Thursday, August 1, 2024

Peter Jaeger : from SELECTED MEMOIRS

 

 

 

1980

Sleeping in a tipi in the Rockies at mid-winter and dreaming that my hip joint had frozen solid. I put too much yeast in the bread and it overflowed the pan in the oven. Then came a time when Pink Floyd was no longer relevant. I learned about my lineage by looking at modernist paintings.

 

 

 

1981-82

None of my paintings or drawings really said anything adequately. After 444 days the hostages were released. Remain in Light, the Köln Concert, feedback, whatever. The word “freaky” morphed into the word “bizarre.” At OCA, Gus told me that a brush stroke on my painting did not embody the essential Zen hum. John Cage smiled when he told our class “there is no communication and nothing being said.” Time magazine reported that a nuclear-armed Tomahawk cruise missile could be programmed to navigate through football goal posts from over 2000 kilometres away. When someone yelled “Rock and Roll” at the sound-art concert, the performers stopped playing, stood up, bowed, and walked off stage. Limitless at 5 am on the corner of Yonge and College with the wind blowing trash against my legs.

 

 

 

2004-2006

In Kyoto, Ken walked blindfolded towards the love stone, but he went wide of the mark and missed it. Later we strolled through a Zen moss garden and remembered David Bowie. Keith and I stood on a Himalayan foothill while boulders crashed and spilled around us on all sides. They must have been moving at around 100 kilometres per hour and some were the size of cars. Steve waved his arms from the gorge below and yelled “Get out of there now!” After Rajiv’s morning class, I invited Zoë home for porridge. The next day we hiked up to some ruins just north of the village. Then came a time when Jacques Lacan was no longer relevant. B.K.S Iyengar smiled at me and said hello. At around 5 AM in the Tibetan Gompa, I heard what I first thought was a swarm of bees, but later realized was the sound of monks chanting. I saw a young leopard picking her way through a construction site. Earl and I took a taxi to meet the Karmapa Lama. His security guards carried oily black machine guns. I gave the Lama a pure white Khata scarf, which he returned with an expression that I could not understand. Years later I gave the lama’s scarf to my friend Tim, who smiled at the gift.
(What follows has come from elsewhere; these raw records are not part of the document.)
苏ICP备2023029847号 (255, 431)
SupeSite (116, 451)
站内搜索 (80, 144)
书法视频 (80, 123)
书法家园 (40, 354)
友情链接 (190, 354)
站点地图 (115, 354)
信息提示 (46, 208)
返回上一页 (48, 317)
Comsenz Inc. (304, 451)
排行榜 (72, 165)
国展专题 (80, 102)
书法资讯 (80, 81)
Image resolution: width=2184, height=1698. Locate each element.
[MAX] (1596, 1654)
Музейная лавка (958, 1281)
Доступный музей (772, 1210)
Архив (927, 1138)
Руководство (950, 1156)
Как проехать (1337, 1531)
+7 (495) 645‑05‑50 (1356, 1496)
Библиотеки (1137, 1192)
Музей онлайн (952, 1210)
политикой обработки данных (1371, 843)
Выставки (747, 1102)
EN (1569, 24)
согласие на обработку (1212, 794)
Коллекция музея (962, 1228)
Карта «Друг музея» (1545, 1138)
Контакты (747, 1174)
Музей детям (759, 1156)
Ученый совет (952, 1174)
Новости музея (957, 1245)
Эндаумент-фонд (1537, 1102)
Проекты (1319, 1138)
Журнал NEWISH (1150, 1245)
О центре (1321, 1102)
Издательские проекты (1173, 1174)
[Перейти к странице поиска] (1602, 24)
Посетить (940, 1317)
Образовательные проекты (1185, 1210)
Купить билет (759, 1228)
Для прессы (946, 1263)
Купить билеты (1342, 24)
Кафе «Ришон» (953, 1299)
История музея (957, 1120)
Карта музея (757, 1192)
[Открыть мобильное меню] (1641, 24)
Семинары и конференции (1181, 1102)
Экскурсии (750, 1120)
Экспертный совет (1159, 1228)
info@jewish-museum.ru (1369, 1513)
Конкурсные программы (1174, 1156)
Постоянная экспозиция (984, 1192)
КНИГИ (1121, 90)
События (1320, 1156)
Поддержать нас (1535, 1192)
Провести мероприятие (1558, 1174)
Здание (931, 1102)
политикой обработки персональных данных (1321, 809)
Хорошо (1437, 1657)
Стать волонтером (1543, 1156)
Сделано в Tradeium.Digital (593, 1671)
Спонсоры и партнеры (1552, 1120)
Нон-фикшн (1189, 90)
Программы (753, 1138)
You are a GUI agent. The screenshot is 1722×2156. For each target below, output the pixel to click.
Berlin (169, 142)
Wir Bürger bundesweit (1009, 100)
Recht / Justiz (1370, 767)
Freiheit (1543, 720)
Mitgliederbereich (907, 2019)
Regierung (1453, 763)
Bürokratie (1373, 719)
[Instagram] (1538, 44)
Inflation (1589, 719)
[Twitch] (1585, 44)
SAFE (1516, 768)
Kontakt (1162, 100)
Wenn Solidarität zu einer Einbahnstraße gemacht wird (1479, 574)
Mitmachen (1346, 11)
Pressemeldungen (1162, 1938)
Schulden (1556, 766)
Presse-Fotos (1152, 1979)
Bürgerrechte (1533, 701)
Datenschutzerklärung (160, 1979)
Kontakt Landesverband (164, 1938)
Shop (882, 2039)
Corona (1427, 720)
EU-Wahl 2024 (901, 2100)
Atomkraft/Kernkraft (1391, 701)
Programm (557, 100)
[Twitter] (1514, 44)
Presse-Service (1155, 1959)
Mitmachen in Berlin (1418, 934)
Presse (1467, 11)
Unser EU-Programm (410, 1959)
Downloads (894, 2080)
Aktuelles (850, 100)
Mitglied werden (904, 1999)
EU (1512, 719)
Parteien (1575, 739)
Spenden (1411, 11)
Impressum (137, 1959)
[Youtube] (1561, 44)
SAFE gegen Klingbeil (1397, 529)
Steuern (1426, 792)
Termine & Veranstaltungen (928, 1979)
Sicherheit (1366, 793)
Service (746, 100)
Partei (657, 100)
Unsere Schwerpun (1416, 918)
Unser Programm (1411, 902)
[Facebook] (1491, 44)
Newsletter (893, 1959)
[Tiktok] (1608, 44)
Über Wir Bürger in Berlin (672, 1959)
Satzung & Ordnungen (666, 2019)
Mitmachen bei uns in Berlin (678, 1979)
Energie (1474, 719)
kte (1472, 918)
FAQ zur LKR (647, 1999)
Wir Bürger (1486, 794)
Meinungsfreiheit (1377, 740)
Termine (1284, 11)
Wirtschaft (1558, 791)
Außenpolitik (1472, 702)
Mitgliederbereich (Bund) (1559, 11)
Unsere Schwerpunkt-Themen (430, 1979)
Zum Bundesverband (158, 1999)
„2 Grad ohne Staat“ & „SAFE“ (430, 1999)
A troop of monkeys swung through the jungle outside the window while I stood on my head. Giving roots their due respect. A small temple overlooked the stream near the village. The Brahmin living there gave me an orange. Women washed their families’ clothes together in the stream. 

 

 

 

 

 

Peter Jaeger is a Canadian writer based in Bristol, England. He is the author of numerous books of poetry, fiction, and criticism, as well as several artist books. Jaeger has written on such diverse topics as John Cage, ecology, Marcel Proust, Zen Buddhism, and contemporary pilgrimage. Recent publications include Postamble for an Invisible Sangha (If P then Q 2021) and 10,000 Hand-Drawn Questions (Pamenar 2022). These poems are from the chapbook SELECTED MEMOIRS, forthcoming in September with above/ground press.